By Avi Hacker, J.D. · 2026-05-19

What is AI retail CRE due diligence with co-tenancy and gross sales review? AI retail CRE due diligence with co-tenancy and gross sales review is the use of AI tools like Claude Opus 4.7 and ChatGPT GPT-5.5 to abstract every co-tenancy clause, percentage rent provision, exclusive use restriction, and kick-out right from a retail rent roll, then verify reported gross sales against industry benchmarks and tenant-supplied statements. Retail leases are structurally different from office and industrial leases because tenant performance is interconnected. If the anchor tenant goes dark, ten inline tenants may have the right to reduce rent or terminate. If the second junior anchor closes, the co-tenancy provisions can trigger across the entire shopping center. Missing these provisions in DD is one of the most expensive errors in retail acquisitions. For comprehensive coverage of the broader workflow, see our pillar guide on AI real estate due diligence.

Key Takeaways

  • Retail leases contain interconnected tenant rights including co-tenancy, anchor failure, and kick-out clauses that can trigger across the entire shopping center.
  • AI abstracts every co-tenancy provision and maps the chain reaction that would follow an anchor or junior anchor failure.
  • Percentage rent and gross sales reporting verification require comparing tenant statements against industry benchmarks by category.
  • Exclusive use clauses, radius restrictions, and prohibited use clauses can permanently limit the lease-up universe for a vacant suite.
  • This retail-specific workflow complements the broader DD checklist with the relational analysis retail demands.

Why Retail Leases Demand a Different DD Framework

Retail centers function as ecosystems. The anchor tenant draws traffic that supports the inline tenants. The inline tenants depend on the anchor through co-tenancy clauses. The pad tenants serve as additional draw and are governed by reciprocal easement agreements. Every tenant's lease references the other tenants explicitly or implicitly. A retail DD that treats leases as standalone agreements misses the system risk that defines the asset.

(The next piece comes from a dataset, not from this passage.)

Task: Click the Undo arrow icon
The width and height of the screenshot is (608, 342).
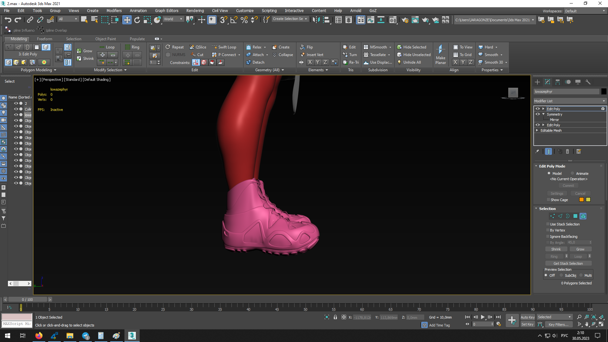Action: [x=8, y=20]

The 2026 retail environment makes this even more acute. Bankruptcy filings among mid-tier department stores and big-box specialty retailers have triggered co-tenancy clauses across portfolios. Buyers who got the co-tenancy analysis wrong have ended up with shopping centers where 30 percent of inline tenants had the right to reduce rent overnight. AI changes the cost of doing this analysis correctly from prohibitive to routine.

The Co-Tenancy Clause Mapping Framework

A complete co-tenancy abstraction captures four distinct clause types per inline lease:

1. Opening Co-Tenancy

The tenant's obligation to open is conditioned on specified anchor tenants being open and operating. If an anchor fails to open, the tenant may delay opening, reduce rent, or terminate. AI flags every named anchor and the specific consequence of failure.

2. Ongoing Co-Tenancy

The tenant's full rent obligation is conditioned on continued operation of specified anchors and a minimum occupancy threshold for the center as a whole. If the anchor goes dark or center occupancy drops below the threshold (commonly 60 to 70 percent), the tenant pays reduced rent, typically a percentage of gross sales in lieu of base rent. AI extracts the threshold, the cure period, and the rent reduction mechanic.

3. Replacement Co-Tenancy

If the anchor closes, the landlord typically has a cure period (commonly 9 to 18 months) to replace the anchor with a comparable retailer. If no replacement is found, the tenant gets enhanced termination rights. AI extracts the cure period, the definition of comparable replacement, and the termination mechanic.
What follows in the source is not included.